> _PROVIDED TEXT_
-- start --

Image Simulation and Surface Reconstruction of Undercut Features in Atomic Force Microscopy

Xiaoping Qian1, John Villarrubia2, Fenglei Tian1, Ronald Dixson2

1 Mechanical and Aerospace Engineering, Illinois Institute of Technology, Chicago, IL 60613 2 National Institute of Standards and Technology, Gaithersburg, MD 20899*

ABSTRACT CD-AFMs (critical dimension atomic force microscopes) are instruments with servo-control of the tip in more than one direction. With appropriately “boot-shaped” or flared tips, such instruments can image vertical or even undercut features. As with any AFM, the image is a dilation of the sample shape with the tip shape. Accurate extraction of the CD requires a correction for the tip effect. Analytical methods to correct images for the tip shape have been available for some time for the traditional (vertical feedback only) AFMs, but were until recently unavailable for instruments with multi-dimensional feedback. Dahlen et al. [J. Vac. Sci. Technol. B23, pp. 2297-2303, (2005)] recently introduced a swept-volume approach, implemented for 2-dimensional (2D) feedback. It permits image simulation and sample reconstruction, techniques previously developed for the traditional instruments, to be extended for the newer tools. We have introduced [X. Qian and J. S. Villarrubia, Ultramicroscopy, in press] an alternative dexel-based method, that does the same in either 2D or 3D. This paper describes the application of this method to sample shapes of interest in semiconductor manufacturing. When the tip shape is known (e.g., by prior measurement using a tip characterizer) a 3D sample surface may be reconstructed from its 3D image. Basing the CD measurement upon such a reconstruction is shown here to remove some measurement artifacts that are not removed (or are incompletely removed) by the existing measurement procedures.

-- end --

> _SET EXERCISE A_
Reproduce the atomic force microscopy abstract above word for word, from its title to its final sentence.

> _RECORD LIST_
-- start --

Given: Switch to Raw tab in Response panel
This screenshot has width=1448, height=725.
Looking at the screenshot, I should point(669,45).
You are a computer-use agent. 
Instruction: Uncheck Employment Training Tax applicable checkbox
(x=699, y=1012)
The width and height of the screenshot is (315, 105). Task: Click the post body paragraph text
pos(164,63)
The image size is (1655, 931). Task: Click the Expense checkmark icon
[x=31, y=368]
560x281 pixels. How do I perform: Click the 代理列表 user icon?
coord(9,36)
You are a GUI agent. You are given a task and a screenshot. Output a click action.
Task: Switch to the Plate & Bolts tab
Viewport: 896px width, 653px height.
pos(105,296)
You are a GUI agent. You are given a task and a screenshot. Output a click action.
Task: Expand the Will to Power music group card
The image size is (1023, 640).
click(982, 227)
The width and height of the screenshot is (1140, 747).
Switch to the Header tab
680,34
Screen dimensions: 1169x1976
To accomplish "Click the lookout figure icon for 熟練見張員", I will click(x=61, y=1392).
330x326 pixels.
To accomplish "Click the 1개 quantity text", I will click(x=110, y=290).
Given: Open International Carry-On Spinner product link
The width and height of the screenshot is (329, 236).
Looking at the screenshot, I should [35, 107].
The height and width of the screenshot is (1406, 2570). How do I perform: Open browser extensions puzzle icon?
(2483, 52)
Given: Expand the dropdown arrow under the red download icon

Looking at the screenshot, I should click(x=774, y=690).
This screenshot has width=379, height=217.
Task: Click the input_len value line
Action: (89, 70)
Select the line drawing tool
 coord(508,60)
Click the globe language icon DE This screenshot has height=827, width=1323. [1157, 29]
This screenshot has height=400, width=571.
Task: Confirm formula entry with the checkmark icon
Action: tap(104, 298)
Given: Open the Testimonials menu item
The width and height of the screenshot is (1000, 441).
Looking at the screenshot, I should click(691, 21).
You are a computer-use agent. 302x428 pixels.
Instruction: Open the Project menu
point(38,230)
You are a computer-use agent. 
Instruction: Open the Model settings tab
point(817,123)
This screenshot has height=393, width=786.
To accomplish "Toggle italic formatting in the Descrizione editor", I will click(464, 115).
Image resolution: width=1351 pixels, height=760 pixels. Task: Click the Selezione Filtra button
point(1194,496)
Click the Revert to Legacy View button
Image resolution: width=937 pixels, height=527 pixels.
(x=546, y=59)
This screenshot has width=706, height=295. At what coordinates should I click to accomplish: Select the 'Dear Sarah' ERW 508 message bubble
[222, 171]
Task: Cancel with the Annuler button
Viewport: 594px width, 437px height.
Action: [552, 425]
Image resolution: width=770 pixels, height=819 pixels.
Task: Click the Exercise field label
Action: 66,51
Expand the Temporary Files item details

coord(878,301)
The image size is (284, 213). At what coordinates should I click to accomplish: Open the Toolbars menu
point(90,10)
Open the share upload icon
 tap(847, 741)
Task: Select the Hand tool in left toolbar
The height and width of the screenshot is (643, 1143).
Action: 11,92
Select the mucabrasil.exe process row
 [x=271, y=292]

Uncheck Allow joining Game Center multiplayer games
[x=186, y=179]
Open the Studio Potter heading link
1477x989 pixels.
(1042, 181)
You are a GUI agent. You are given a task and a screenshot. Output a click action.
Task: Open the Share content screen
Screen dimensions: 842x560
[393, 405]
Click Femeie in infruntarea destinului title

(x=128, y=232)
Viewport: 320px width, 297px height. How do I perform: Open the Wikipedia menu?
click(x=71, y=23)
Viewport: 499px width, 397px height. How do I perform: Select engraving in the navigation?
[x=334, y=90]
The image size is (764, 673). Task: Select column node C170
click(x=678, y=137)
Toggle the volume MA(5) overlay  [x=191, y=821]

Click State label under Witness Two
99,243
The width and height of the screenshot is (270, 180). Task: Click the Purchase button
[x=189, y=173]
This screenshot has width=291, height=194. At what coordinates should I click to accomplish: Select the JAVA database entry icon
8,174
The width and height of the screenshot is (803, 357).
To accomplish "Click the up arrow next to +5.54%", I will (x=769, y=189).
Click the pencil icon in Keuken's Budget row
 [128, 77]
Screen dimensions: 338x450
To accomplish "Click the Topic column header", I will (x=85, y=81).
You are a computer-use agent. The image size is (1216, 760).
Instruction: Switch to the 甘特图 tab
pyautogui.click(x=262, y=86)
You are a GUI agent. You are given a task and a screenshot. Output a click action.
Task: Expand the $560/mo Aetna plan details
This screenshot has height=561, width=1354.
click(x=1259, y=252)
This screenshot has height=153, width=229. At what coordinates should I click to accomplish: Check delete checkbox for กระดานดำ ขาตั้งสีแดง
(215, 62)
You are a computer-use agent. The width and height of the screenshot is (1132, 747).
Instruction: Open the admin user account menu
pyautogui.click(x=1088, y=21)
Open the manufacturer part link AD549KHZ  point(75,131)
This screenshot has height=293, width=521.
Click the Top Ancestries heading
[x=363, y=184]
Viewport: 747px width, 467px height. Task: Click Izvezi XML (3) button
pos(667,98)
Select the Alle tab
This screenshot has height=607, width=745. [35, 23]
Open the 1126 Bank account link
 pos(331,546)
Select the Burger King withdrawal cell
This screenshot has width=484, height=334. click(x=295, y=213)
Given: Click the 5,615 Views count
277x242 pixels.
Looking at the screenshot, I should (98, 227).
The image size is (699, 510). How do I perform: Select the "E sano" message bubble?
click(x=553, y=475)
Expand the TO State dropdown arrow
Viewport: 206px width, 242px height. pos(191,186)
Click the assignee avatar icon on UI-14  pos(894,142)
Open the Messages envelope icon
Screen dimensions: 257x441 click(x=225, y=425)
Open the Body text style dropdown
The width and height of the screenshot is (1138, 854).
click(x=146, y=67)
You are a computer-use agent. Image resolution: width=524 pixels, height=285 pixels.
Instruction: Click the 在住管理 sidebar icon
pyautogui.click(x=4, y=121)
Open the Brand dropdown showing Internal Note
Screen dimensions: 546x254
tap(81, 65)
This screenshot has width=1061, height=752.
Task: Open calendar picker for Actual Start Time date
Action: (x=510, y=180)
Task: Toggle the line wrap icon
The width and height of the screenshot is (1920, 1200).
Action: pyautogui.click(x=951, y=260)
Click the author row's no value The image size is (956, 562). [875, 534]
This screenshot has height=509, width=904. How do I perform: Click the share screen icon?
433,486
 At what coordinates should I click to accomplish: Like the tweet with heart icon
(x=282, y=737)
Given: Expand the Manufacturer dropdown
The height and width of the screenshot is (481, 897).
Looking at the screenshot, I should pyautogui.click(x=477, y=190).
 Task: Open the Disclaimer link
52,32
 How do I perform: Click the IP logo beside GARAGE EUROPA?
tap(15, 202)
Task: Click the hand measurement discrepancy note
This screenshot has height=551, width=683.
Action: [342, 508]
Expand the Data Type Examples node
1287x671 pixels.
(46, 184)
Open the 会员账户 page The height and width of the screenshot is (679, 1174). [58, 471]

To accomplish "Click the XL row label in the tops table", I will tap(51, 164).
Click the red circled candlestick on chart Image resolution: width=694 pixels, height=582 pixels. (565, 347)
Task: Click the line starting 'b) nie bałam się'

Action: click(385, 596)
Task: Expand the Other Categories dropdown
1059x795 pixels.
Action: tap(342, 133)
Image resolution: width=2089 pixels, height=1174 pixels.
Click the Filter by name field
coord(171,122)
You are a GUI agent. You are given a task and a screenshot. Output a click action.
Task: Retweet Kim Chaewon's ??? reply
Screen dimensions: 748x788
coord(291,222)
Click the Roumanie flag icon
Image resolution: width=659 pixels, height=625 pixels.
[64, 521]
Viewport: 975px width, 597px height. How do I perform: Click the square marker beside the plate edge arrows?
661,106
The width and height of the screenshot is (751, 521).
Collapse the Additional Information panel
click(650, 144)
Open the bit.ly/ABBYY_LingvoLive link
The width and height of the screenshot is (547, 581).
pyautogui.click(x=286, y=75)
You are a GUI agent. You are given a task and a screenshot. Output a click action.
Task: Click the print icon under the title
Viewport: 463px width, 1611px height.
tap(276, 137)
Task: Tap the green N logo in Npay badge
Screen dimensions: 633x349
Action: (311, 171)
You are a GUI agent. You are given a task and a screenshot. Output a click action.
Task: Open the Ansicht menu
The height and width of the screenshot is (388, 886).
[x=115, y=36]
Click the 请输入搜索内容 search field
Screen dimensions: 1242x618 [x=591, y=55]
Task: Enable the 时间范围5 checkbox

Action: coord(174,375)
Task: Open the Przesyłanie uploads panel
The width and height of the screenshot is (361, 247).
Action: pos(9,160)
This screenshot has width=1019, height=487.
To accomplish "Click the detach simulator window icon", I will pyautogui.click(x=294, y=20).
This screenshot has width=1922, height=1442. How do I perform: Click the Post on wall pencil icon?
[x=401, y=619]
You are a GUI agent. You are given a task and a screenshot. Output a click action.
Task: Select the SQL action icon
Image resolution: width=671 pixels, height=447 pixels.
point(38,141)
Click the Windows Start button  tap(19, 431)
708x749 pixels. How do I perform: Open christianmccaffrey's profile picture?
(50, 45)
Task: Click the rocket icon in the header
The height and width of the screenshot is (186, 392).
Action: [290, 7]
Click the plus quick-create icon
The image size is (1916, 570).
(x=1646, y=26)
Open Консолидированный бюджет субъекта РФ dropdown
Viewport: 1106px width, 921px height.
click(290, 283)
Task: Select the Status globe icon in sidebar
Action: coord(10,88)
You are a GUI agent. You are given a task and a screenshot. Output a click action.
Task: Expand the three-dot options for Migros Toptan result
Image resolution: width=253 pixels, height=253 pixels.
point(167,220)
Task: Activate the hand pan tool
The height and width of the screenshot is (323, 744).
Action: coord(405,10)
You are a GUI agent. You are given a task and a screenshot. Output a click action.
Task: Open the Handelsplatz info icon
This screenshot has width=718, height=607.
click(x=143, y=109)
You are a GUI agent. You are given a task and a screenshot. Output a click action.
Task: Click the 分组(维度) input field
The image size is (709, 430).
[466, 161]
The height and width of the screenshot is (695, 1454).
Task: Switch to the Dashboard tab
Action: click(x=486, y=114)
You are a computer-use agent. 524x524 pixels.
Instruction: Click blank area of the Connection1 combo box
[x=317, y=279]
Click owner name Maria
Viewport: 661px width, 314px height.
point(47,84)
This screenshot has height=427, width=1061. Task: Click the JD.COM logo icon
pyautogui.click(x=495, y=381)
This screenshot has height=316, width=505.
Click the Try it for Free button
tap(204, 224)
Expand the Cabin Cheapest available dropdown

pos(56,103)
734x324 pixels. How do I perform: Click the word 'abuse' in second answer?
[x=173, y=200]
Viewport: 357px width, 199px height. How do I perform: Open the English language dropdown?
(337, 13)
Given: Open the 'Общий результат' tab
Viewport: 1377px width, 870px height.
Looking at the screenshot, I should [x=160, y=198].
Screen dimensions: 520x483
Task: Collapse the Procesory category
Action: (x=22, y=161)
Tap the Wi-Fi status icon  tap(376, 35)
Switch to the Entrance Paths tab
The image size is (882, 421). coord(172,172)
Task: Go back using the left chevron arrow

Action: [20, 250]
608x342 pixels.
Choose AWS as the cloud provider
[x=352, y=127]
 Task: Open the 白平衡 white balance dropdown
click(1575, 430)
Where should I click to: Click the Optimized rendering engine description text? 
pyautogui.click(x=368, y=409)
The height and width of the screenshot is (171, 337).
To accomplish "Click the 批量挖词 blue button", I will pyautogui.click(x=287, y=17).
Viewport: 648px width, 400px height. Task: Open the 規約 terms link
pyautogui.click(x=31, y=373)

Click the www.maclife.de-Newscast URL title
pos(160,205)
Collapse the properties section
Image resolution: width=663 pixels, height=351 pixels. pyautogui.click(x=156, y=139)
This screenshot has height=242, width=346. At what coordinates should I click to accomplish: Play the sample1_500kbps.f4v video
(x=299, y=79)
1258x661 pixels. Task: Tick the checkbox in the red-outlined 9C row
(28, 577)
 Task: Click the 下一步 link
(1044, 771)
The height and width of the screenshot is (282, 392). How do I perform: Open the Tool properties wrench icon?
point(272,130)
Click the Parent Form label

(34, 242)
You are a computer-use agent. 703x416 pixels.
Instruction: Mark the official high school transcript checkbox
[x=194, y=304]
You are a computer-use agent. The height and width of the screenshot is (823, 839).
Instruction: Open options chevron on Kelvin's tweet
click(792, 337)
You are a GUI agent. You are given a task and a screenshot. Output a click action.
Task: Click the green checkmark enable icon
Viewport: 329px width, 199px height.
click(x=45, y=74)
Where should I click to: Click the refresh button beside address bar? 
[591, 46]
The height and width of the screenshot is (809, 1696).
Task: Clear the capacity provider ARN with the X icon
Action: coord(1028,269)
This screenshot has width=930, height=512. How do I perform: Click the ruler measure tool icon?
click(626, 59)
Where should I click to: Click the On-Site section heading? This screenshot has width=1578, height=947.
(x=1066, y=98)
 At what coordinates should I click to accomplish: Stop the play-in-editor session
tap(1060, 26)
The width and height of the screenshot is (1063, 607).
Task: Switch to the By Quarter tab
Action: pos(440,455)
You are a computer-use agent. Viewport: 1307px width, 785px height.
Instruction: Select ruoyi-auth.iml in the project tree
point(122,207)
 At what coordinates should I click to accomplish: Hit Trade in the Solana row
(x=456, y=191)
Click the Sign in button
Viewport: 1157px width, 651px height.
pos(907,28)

-- end --

> _SET EXERCISE B_
Output as a JSON list of strings everything in the entries from the line containing "Task: Click the rocket icon in the header" down to the line containing "click(x=143, y=109)", both lines included. Use one string per line and skip blank lines.

> _FINISHED ANSWER A_
Image Simulation and Surface Reconstruction of Undercut Features in Atomic Force Microscopy

Xiaoping Qian1, John Villarrubia2, Fenglei Tian1, Ronald Dixson2

1 Mechanical and Aerospace Engineering, Illinois Institute of Technology, Chicago, IL 60613 2 National Institute of Standards and Technology, Gaithersburg, MD 20899*

ABSTRACT CD-AFMs (critical dimension atomic force microscopes) are instruments with servo-control of the tip in more than one direction. With appropriately “boot-shaped” or flared tips, such instruments can image vertical or even undercut features. As with any AFM, the image is a dilation of the sample shape with the tip shape. Accurate extraction of the CD requires a correction for the tip effect. Analytical methods to correct images for the tip shape have been available for some time for the traditional (vertical feedback only) AFMs, but were until recently unavailable for instruments with multi-dimensional feedback. Dahlen et al. [J. Vac. Sci. Technol. B23, pp. 2297-2303, (2005)] recently introduced a swept-volume approach, implemented for 2-dimensional (2D) feedback. It permits image simulation and sample reconstruction, techniques previously developed for the traditional instruments, to be extended for the newer tools. We have introduced [X. Qian and J. S. Villarrubia, Ultramicroscopy, in press] an alternative dexel-based method, that does the same in either 2D or 3D. This paper describes the application of this method to sample shapes of interest in semiconductor manufacturing. When the tip shape is known (e.g., by prior measurement using a tip characterizer) a 3D sample surface may be reconstructed from its 3D image. Basing the CD measurement upon such a reconstruction is shown here to remove some measurement artifacts that are not removed (or are incompletely removed) by the existing measurement procedures.

> _FINISHED ANSWER B_
[
  "Task: Click the rocket icon in the header",
  "The height and width of the screenshot is (186, 392).",
  "Action: [290, 7]",
  "Click the plus quick-create icon",
  "The image size is (1916, 570).",
  "(x=1646, y=26)",
  "Open Консолидированный бюджет субъекта РФ dropdown",
  "Viewport: 1106px width, 921px height.",
  "click(290, 283)",
  "Task: Select the Status globe icon in sidebar",
  "Action: coord(10,88)",
  "You are a GUI agent. You are given a task and a screenshot. Output a click action.",
  "Task: Expand the three-dot options for Migros Toptan result",
  "Image resolution: width=253 pixels, height=253 pixels.",
  "point(167,220)",
  "Task: Activate the hand pan tool",
  "The height and width of the screenshot is (323, 744).",
  "Action: coord(405,10)",
  "You are a GUI agent. You are given a task and a screenshot. Output a click action.",
  "Task: Open the Handelsplatz info icon",
  "This screenshot has width=718, height=607.",
  "click(x=143, y=109)"
]